Wednesday, August 03, 2016

Tinimbang Ka Ngunit Kulang (You Were Weighed and Found Wanting, Lino Brocka, 1974)



Tinimbang judged today

Tinimbang Ka Ngunit Kulang (You Were Weighed and Found Wanting, 1974) was a seminal work in contemporary Philippine cinema, one of the rare quality films of the '70s to enjoy commercial success; it also announced Lino Brocka, previously known as a skilled commercial director, as a major Filipino artist. 

Few realized the significance of this bright new voice, that it would be the first of many--Mike de Leon with Itim (Rites of May, 1976); Mario O'Hara with Mortal (1975); Brocka again, with Maynila sa Mga Kuko ng Liwanag (Manila in the Claws of Neon, 1975) to name a few.
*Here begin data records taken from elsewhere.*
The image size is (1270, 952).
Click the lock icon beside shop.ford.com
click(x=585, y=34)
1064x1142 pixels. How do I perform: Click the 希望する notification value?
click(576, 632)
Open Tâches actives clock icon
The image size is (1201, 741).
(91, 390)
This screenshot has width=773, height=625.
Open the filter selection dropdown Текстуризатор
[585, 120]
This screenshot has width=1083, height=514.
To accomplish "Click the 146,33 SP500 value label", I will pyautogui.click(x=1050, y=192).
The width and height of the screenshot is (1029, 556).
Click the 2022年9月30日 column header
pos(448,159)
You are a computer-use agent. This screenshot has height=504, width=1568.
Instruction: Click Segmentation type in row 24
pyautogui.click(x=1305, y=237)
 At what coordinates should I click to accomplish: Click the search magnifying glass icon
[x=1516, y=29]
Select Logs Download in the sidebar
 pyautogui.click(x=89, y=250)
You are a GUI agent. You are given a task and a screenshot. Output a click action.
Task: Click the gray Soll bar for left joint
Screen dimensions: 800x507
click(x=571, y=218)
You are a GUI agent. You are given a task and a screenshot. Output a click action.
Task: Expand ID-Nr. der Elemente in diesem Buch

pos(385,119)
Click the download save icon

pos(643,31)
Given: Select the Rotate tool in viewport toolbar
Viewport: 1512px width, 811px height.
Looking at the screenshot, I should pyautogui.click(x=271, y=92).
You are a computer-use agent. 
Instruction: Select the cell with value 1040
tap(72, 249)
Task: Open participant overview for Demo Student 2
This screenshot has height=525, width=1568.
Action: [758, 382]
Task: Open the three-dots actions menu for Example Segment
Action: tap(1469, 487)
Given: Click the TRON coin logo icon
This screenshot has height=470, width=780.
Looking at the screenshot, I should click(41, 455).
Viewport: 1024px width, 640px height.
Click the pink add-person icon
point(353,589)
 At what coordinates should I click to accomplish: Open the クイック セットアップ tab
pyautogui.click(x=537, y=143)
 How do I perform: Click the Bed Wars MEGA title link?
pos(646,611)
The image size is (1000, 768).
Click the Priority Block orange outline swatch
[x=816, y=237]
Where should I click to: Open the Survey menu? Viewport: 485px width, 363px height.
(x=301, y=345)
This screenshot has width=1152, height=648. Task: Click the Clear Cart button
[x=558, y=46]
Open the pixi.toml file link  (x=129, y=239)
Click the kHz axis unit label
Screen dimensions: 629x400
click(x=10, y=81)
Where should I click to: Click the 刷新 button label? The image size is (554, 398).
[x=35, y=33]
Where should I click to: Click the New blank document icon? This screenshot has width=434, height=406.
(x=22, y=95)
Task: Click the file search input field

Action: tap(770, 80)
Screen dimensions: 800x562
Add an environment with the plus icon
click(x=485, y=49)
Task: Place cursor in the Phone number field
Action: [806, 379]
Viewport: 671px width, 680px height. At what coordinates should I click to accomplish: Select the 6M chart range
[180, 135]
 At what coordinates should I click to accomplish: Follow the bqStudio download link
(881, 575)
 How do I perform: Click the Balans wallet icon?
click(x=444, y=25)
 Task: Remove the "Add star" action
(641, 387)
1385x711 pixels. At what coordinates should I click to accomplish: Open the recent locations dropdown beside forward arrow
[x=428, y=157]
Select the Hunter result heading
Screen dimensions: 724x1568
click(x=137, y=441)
Contemporary and putative rival Ishmael Bernal had actually debuted two years earlier with the masterfully assured Pagdating sa Dulo (At the Top, 1972) but that film, despite its excellence, made little impact on the industry. Tinimbang was like a rock flung through a plate-glass window--a herald call, the first official film in what was to be called the '70s Golden Age of Philippine Cinema.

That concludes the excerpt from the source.